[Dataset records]
== Segment start ==
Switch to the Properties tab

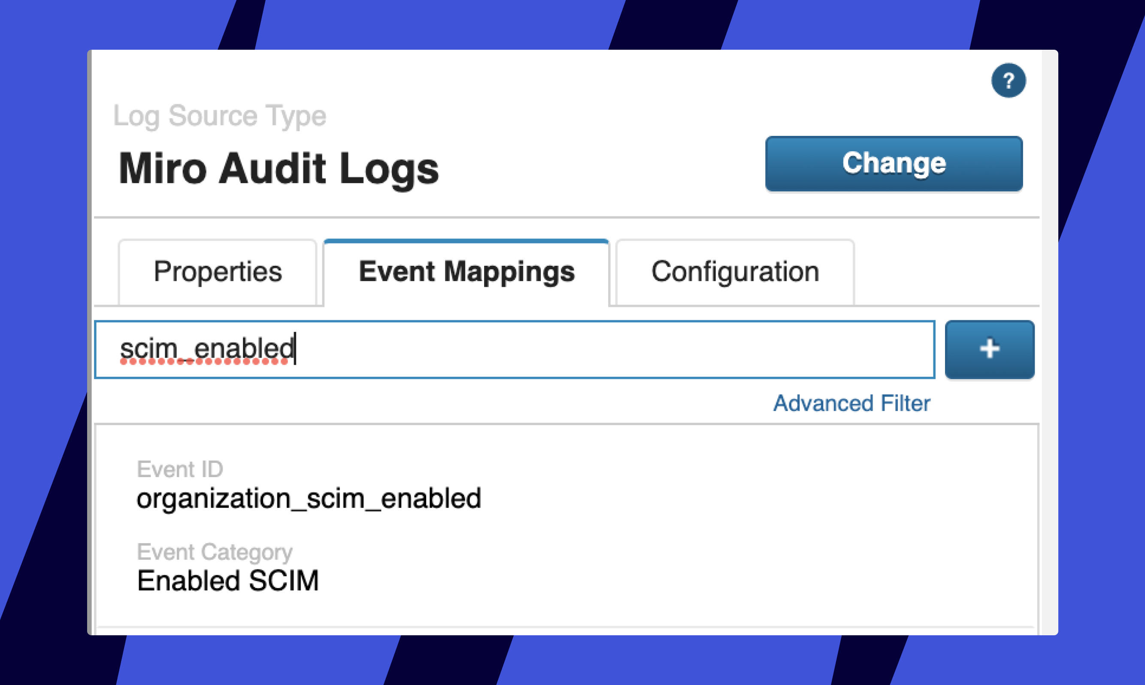[218, 272]
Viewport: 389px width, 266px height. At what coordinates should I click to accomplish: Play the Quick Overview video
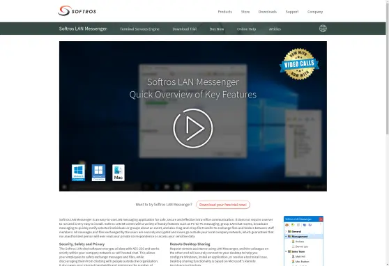pos(193,128)
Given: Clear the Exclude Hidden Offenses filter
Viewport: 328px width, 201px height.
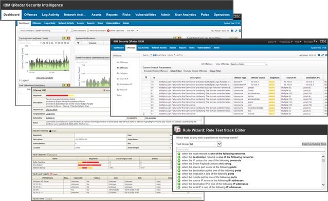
== Segment end ==
▶ [EXERCISE AIM]:
Skip every picture. Repeat word for word the lines from the line holding "Given: Clear the" through the end of the entries above.

▶ [TASK OUTPUT]:
Given: Clear the Exclude Hidden Offenses filter
Viewport: 328px width, 201px height.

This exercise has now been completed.